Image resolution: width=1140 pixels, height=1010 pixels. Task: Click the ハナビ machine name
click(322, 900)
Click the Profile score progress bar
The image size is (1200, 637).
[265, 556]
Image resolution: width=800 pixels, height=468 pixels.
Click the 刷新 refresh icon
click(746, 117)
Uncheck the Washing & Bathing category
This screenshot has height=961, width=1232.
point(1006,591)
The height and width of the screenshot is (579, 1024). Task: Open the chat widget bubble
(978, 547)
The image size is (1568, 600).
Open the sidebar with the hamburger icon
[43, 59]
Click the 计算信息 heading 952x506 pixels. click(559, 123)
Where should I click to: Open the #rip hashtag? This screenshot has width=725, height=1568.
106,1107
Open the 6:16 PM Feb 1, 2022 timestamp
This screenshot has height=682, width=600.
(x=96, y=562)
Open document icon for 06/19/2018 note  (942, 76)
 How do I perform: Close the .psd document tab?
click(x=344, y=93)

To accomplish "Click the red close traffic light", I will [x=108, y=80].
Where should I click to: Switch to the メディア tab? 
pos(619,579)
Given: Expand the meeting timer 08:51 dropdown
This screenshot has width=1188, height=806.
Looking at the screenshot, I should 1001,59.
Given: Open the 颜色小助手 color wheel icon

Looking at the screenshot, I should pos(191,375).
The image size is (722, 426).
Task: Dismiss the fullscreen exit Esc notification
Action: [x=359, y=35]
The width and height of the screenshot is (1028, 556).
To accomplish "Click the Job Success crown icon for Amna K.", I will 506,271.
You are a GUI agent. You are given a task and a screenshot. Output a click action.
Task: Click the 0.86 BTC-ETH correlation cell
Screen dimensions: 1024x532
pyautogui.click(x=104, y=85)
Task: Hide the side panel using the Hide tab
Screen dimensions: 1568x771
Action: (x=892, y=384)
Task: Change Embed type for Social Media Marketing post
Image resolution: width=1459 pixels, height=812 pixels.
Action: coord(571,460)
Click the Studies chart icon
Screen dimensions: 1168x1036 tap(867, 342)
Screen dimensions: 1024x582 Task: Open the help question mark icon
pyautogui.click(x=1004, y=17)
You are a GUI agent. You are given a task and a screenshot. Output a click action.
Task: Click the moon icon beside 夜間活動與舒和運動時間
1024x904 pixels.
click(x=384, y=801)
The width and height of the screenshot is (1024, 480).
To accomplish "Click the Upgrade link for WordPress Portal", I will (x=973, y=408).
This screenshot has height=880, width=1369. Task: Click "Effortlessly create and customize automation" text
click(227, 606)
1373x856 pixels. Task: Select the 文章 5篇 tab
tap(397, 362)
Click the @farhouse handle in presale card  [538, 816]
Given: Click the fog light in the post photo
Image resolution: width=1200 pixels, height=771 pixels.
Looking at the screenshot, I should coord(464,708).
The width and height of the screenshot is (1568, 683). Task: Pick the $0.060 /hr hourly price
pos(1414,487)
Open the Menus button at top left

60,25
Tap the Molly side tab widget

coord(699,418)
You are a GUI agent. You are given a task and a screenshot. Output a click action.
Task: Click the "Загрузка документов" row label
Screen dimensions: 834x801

* _Description of the task_
Repeat the rows word for word, covering the stretch from the start of the rows through the line that contains "I will 506,271.".

* _Complete output_
Image resolution: width=1140 pixels, height=1010 pixels. Task: Click the ハナビ machine name
click(322, 900)
Click the Profile score progress bar
The image size is (1200, 637).
[265, 556]
Image resolution: width=800 pixels, height=468 pixels.
Click the 刷新 refresh icon
click(746, 117)
Uncheck the Washing & Bathing category
This screenshot has height=961, width=1232.
point(1006,591)
The height and width of the screenshot is (579, 1024). Task: Open the chat widget bubble
(978, 547)
The image size is (1568, 600).
Open the sidebar with the hamburger icon
[43, 59]
Click the 计算信息 heading 952x506 pixels. click(559, 123)
Where should I click to: Open the #rip hashtag? This screenshot has width=725, height=1568.
106,1107
Open the 6:16 PM Feb 1, 2022 timestamp
This screenshot has height=682, width=600.
(x=96, y=562)
Open document icon for 06/19/2018 note  (942, 76)
 How do I perform: Close the .psd document tab?
click(x=344, y=93)

To accomplish "Click the red close traffic light", I will [x=108, y=80].
Where should I click to: Switch to the メディア tab? 
pos(619,579)
Given: Expand the meeting timer 08:51 dropdown
This screenshot has width=1188, height=806.
Looking at the screenshot, I should 1001,59.
Given: Open the 颜色小助手 color wheel icon

Looking at the screenshot, I should pos(191,375).
The image size is (722, 426).
Task: Dismiss the fullscreen exit Esc notification
Action: [x=359, y=35]
The width and height of the screenshot is (1028, 556).
To accomplish "Click the Job Success crown icon for Amna K.", I will 506,271.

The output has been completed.